Tax Consultants in Bali on the Implementation of the Coretax System
Coretax is the DGT's integrated information system that came into full operation in early 2025. It replaces several legacy applications (e-Filing, e-Faktur, e-Bupot, DJP Online) with a single unified platform covering the full tax business process: registration, filing, payment, audit, and objection.
Why Coretax matters
For taxpayers, the integration means a single portal for all tax obligations — no more switching between applications. For the DGT, Coretax delivers much stronger analytics: cross-tax-type, cross-year, and cross-affiliated-taxpayer queries can be run in one shot.
Implementation challenges
National-scale system transitions are never seamless. Common pain points: stricter data validation (which surfaces inconsistencies in legacy profiles), changes to the digital tax-invoice format, and a learning curve for new features. Tax consultants in Bali — IBU included — have become the main escalation point for clients hitting system errors.
What to prepare
- Validate taxpayer profile: address, business classification, board composition, active email.

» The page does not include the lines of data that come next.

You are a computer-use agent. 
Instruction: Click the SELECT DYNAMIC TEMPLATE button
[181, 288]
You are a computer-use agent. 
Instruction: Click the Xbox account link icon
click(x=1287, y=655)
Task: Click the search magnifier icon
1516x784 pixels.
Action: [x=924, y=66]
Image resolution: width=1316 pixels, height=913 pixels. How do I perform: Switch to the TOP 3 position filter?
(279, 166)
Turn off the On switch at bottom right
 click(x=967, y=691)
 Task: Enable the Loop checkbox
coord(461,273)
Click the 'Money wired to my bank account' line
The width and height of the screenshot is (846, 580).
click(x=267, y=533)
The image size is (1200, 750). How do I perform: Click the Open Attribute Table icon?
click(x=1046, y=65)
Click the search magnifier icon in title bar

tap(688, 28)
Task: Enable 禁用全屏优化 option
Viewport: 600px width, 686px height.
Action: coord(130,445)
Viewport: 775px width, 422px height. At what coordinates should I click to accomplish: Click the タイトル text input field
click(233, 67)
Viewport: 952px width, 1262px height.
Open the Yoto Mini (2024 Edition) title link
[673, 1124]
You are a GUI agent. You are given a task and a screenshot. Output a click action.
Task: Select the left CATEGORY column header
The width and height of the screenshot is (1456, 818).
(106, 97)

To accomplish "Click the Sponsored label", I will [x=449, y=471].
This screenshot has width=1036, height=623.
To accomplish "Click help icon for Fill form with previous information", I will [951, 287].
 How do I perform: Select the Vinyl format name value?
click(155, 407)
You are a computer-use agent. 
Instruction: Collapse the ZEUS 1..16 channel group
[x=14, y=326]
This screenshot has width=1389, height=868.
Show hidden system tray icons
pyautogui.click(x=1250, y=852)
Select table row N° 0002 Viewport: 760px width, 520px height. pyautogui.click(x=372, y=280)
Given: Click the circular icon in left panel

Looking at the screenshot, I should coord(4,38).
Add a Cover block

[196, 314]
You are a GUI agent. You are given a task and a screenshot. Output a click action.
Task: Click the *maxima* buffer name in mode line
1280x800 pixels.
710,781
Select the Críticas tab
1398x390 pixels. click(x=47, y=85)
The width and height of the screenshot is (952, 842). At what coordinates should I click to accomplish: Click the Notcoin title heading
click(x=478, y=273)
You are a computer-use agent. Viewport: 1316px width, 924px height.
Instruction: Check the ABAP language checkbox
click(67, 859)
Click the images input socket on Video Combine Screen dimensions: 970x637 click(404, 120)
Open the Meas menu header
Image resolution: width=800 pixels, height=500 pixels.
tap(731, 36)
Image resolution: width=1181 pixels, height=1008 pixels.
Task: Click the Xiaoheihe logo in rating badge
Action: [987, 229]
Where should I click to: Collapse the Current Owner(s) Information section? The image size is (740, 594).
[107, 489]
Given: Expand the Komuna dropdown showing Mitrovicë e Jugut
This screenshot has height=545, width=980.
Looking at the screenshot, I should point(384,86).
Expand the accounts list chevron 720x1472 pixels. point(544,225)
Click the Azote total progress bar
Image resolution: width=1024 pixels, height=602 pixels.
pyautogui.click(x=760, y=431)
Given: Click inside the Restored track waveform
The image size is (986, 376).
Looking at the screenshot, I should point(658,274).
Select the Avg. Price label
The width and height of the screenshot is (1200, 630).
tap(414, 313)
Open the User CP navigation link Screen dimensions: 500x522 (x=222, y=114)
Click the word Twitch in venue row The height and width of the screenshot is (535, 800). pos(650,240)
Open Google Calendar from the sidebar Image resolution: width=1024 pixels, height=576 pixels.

- Active digital certificates — renewals sometimes still require a visit to the tax office.
- Internal accounting system that can produce Coretax-compatible output.
- Internal team understanding — short training sessions help avoid transaction-category mistakes.
The consultant's role
During a transition like this, the tax consultant's role isn't just filing returns — it's being a navigator. We help clients interpret evolving official documentation, identify temporary workarounds for system errors, and make sure tax obligations are met on time even while the system is stabilising.
Outlook
Long-term, Coretax is a positive step in modernising tax administration. But for the next 12–18 months, close collaboration between taxpayers, consultants, and the DGT will determine how smooth the transition feels.